[Opening MATERIAL PROVIDED section]

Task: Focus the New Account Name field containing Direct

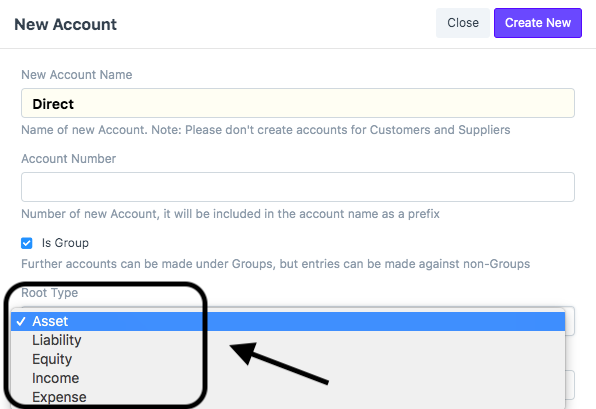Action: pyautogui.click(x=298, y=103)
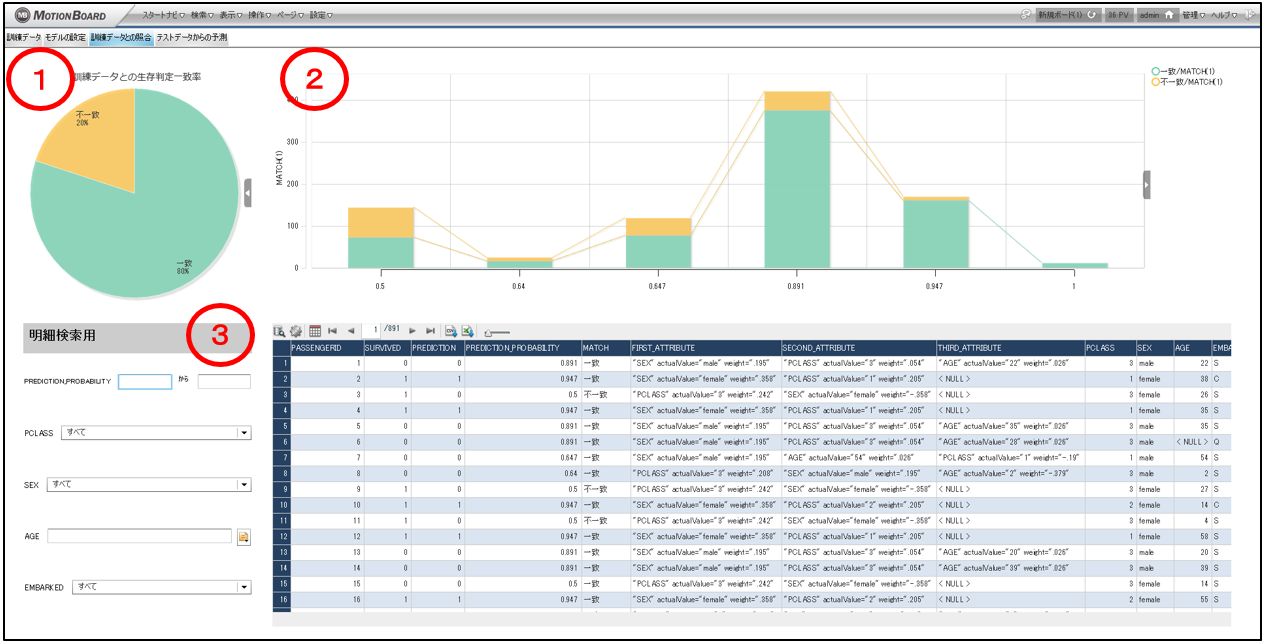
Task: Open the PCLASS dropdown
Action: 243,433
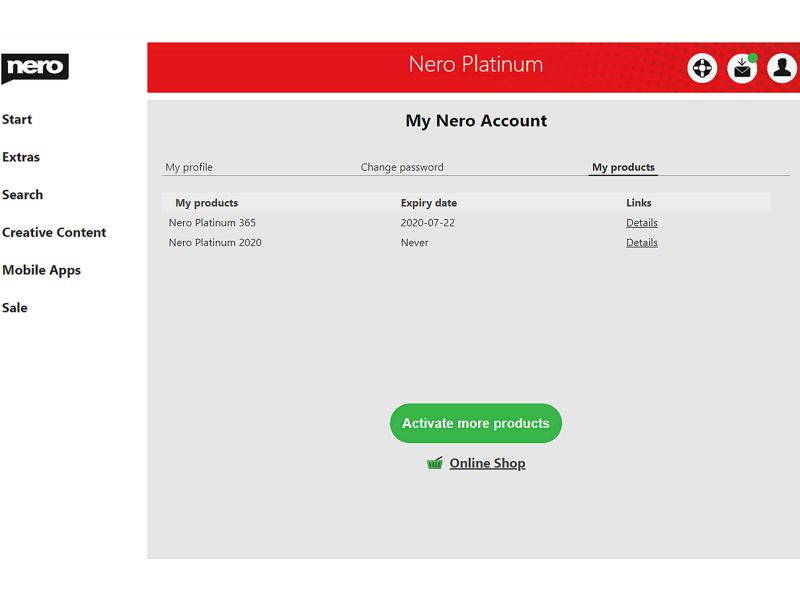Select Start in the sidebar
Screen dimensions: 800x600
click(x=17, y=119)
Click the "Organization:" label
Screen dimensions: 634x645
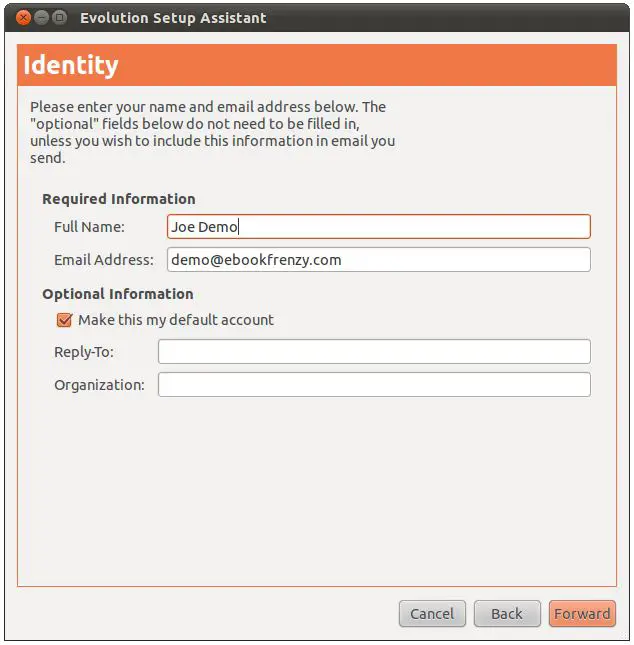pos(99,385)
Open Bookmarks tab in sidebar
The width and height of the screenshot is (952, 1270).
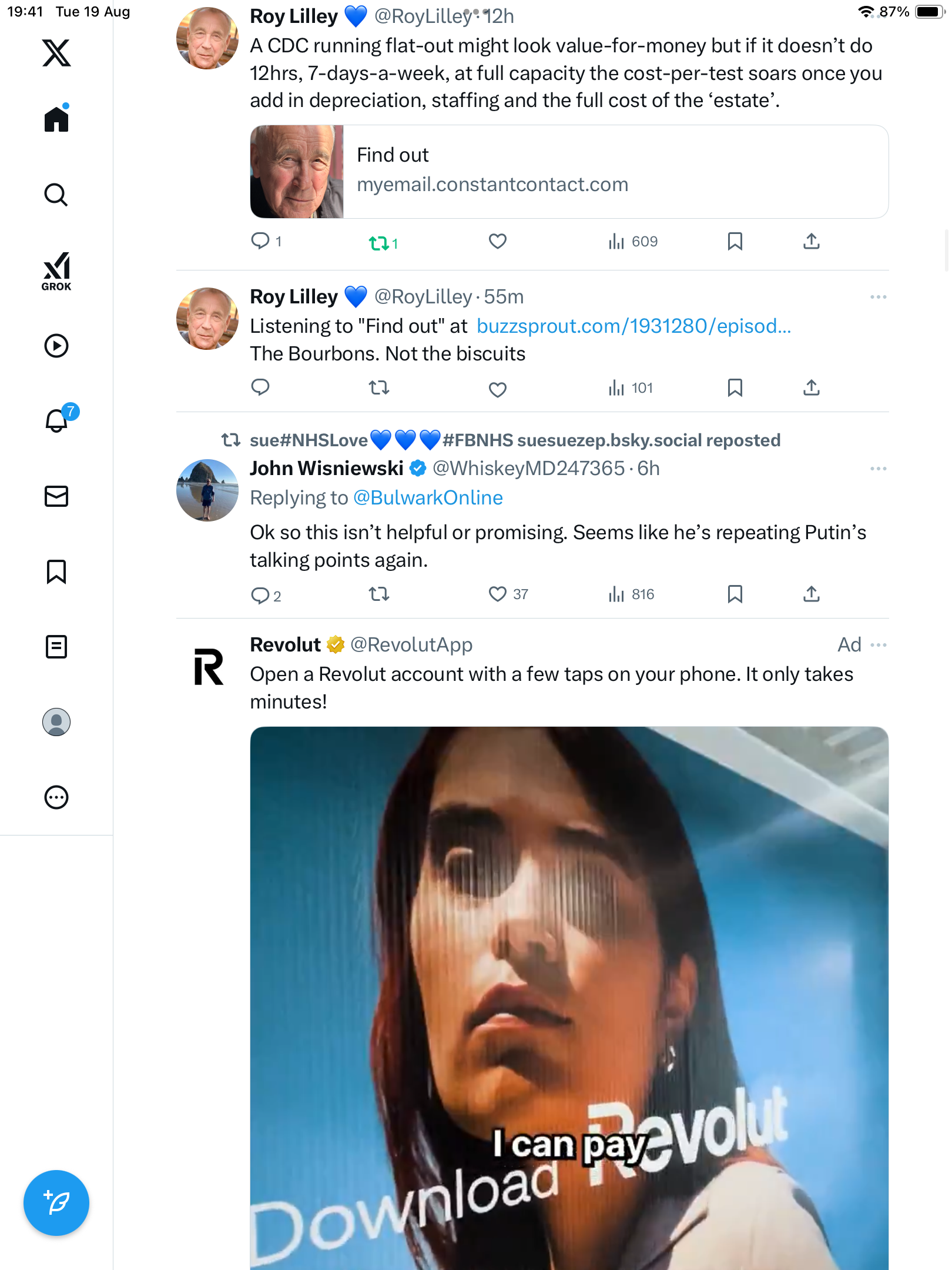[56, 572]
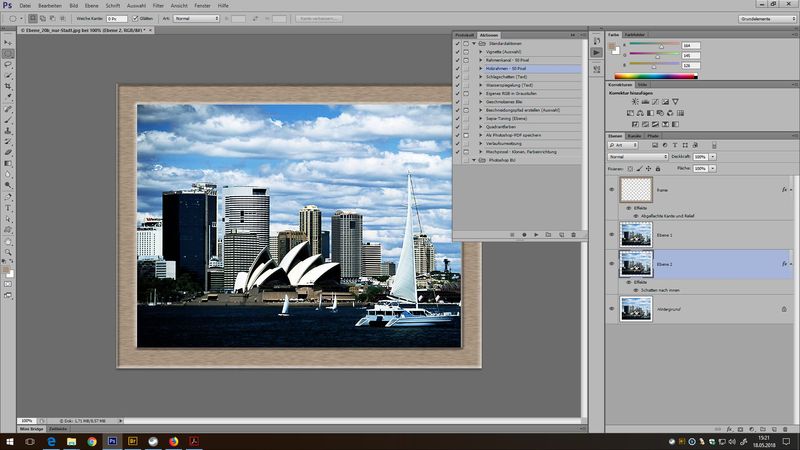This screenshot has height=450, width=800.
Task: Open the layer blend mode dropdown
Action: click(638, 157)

[Closing MATERIAL PROVIDED section]
[Opening MATERIAL PROVIDED section]

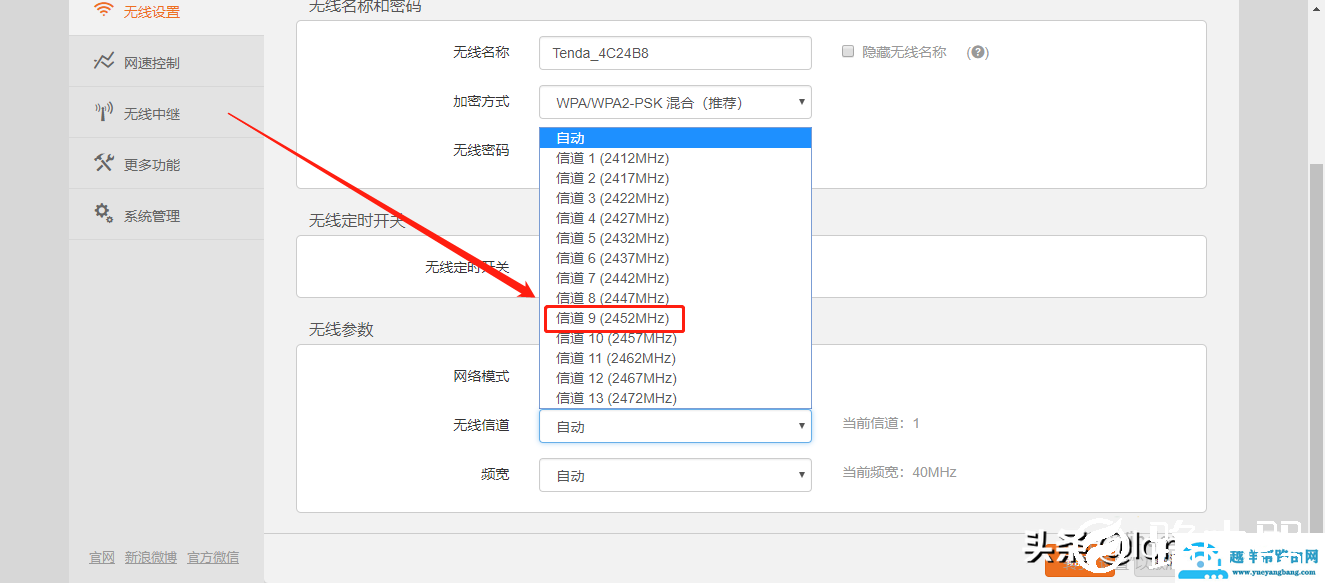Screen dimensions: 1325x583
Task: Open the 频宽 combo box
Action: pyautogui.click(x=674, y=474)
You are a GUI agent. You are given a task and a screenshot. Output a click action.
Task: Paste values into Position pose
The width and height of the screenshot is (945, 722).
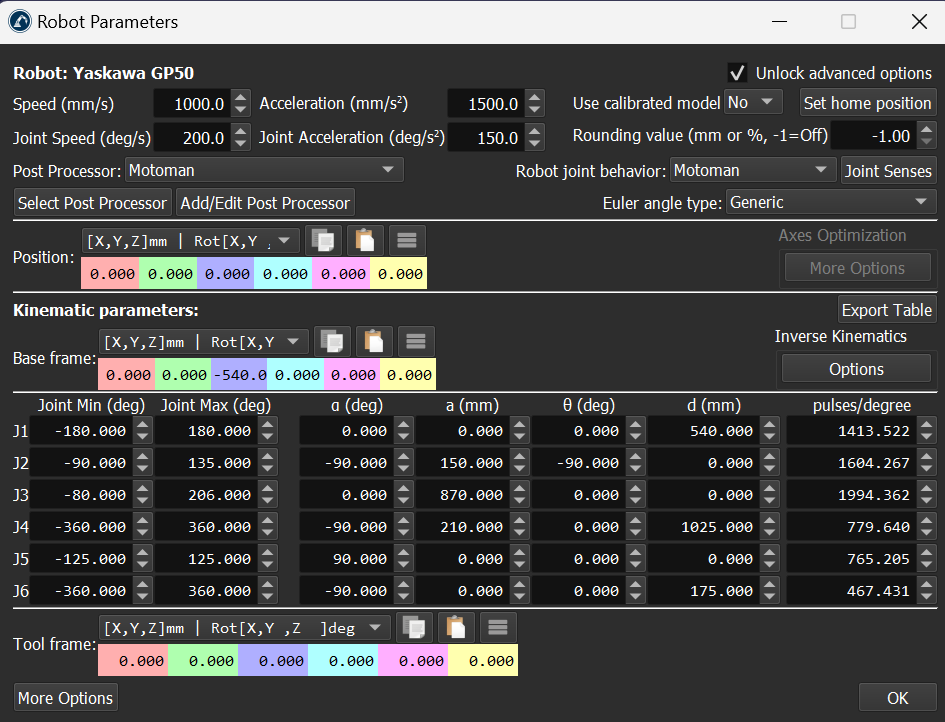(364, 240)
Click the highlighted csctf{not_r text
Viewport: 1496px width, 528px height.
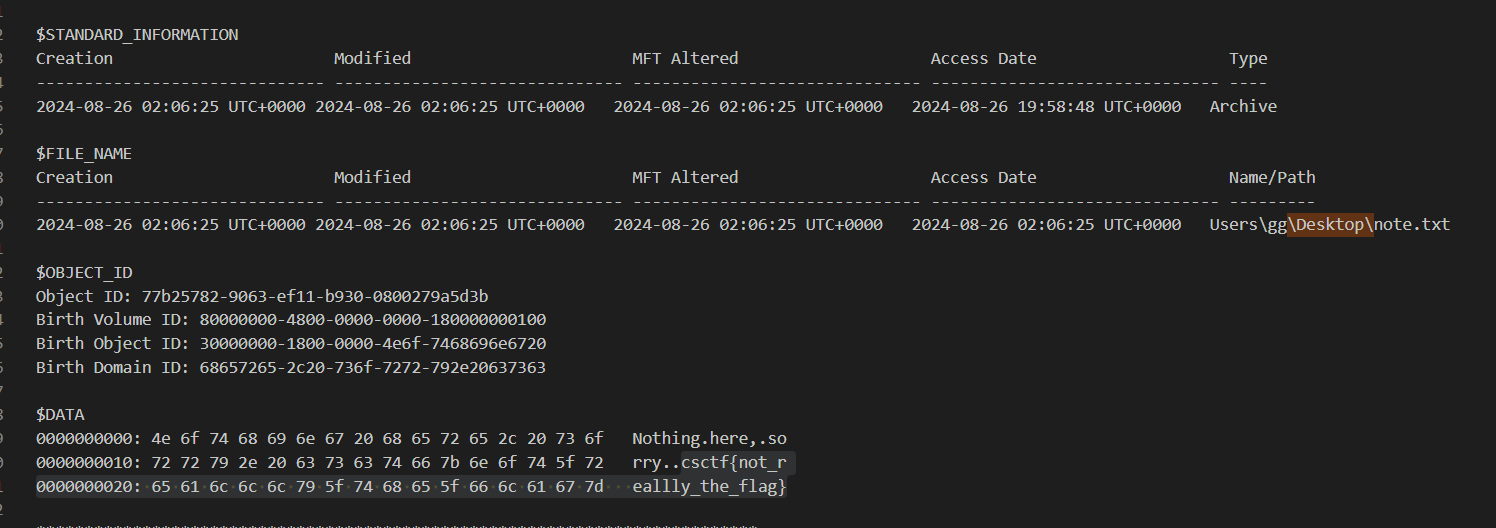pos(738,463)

[Closing MATERIAL PROVIDED section]
[Opening MATERIAL PROVIDED section]

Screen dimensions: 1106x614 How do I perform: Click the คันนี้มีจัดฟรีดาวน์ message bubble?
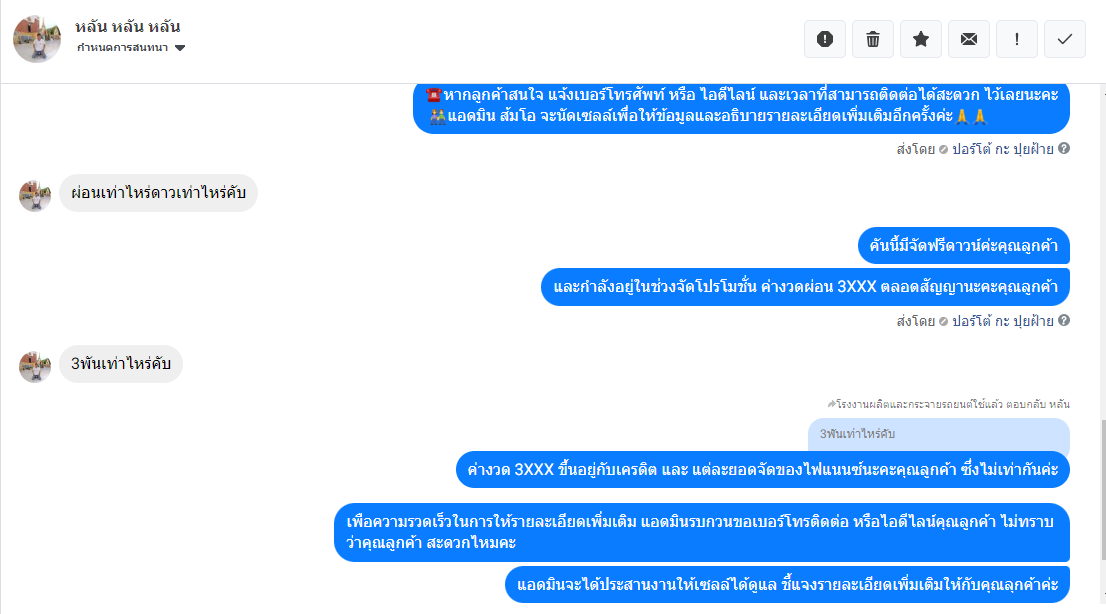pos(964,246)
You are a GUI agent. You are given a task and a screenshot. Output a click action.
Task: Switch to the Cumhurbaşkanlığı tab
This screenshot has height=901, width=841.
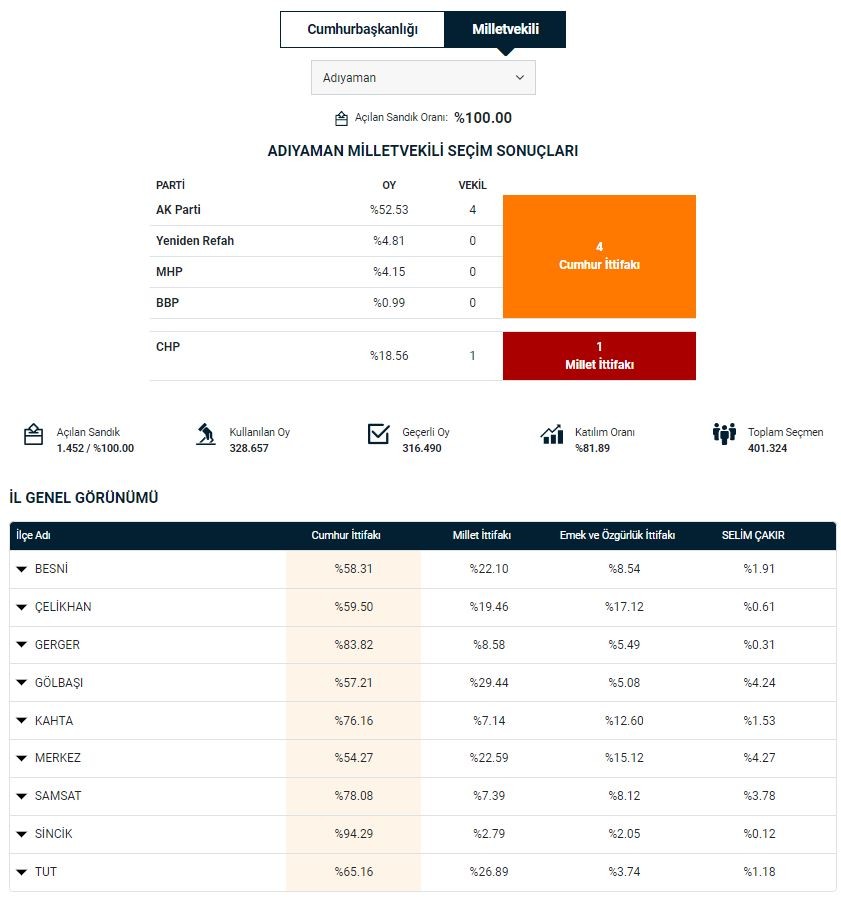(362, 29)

[Closing MATERIAL PROVIDED section]

REQUIRED ACTION
Above are the records. Copy only the lines from the one with "Screen dimensions: 1106x614" through the one with "Task: Switch to the Cumhurbaşkanlığı tab", exactly, with no pictures.

ANSWER TO THIS PROBLEM
Screen dimensions: 1106x614 How do I perform: Click the คันนี้มีจัดฟรีดาวน์ message bubble?
pos(964,246)
You are a GUI agent. You are given a task and a screenshot. Output a click action.
Task: Switch to the Cumhurbaşkanlığı tab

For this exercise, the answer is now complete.